The landscape itself was as yellow and unpleasant as predicted but still at least looked like stone for the most part, even if it was stone that had been slowly melted away by acid over centuries. But the landscape rapidly became the least of Sylvas’ worries as they began to encounter other ships flitting up and down from the surface to their carriers in orbit. Some were no bigger than the auto-miners constantly going back and forth to the ore processers, but some were almost as big as some of the freighters they’d seen. Big enough to house a city’s worth of crew, that is if the space inside hadn’t all been turned over to cargo storage. Big enough that Sylvas had to make a full desperate maneuver every time one of them loomed into sight or risk destroying them both in what all but certain to be a fatal collision.
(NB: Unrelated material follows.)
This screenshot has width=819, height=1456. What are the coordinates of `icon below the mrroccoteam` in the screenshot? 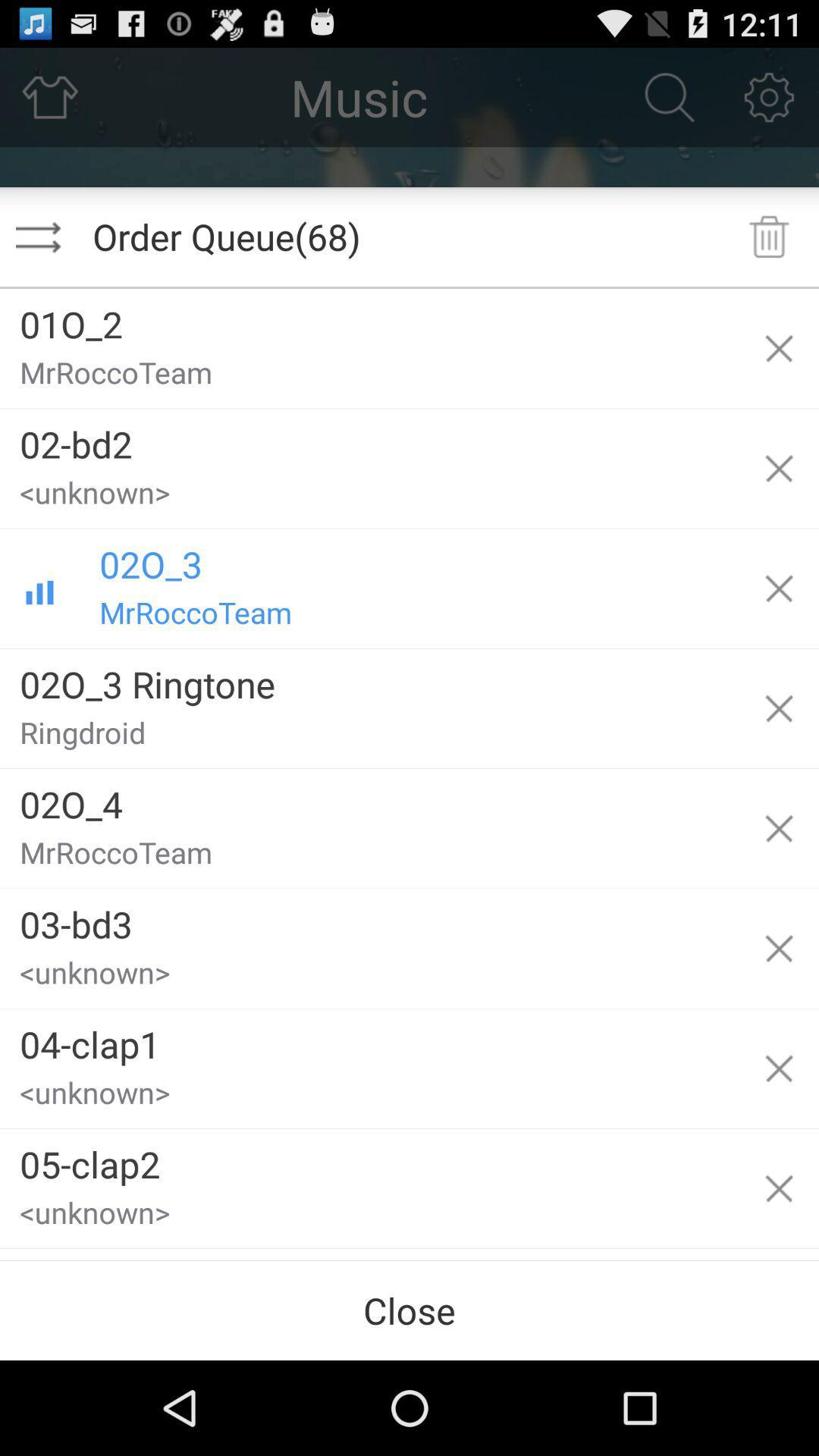 It's located at (369, 438).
It was as effective a crash course in piloting a ship in an atmosphere as anyone could have ever asked for, and while Sylvas handled it, he would have greatly preferred to practice these skills in literally any other scenario. Finally, and with a line of sweat pouring his down brow, they came upon an empty and rock-strewn field where various other ships had set down and made their landing. Once again, there was some clapping from the others that Sylvas didn’t pay too much attention to, his whole body still thrumming with tension and adrenaline.
“Let’s never do that again,” he said while disengaging himself from the ship. “Never, ever, ever.”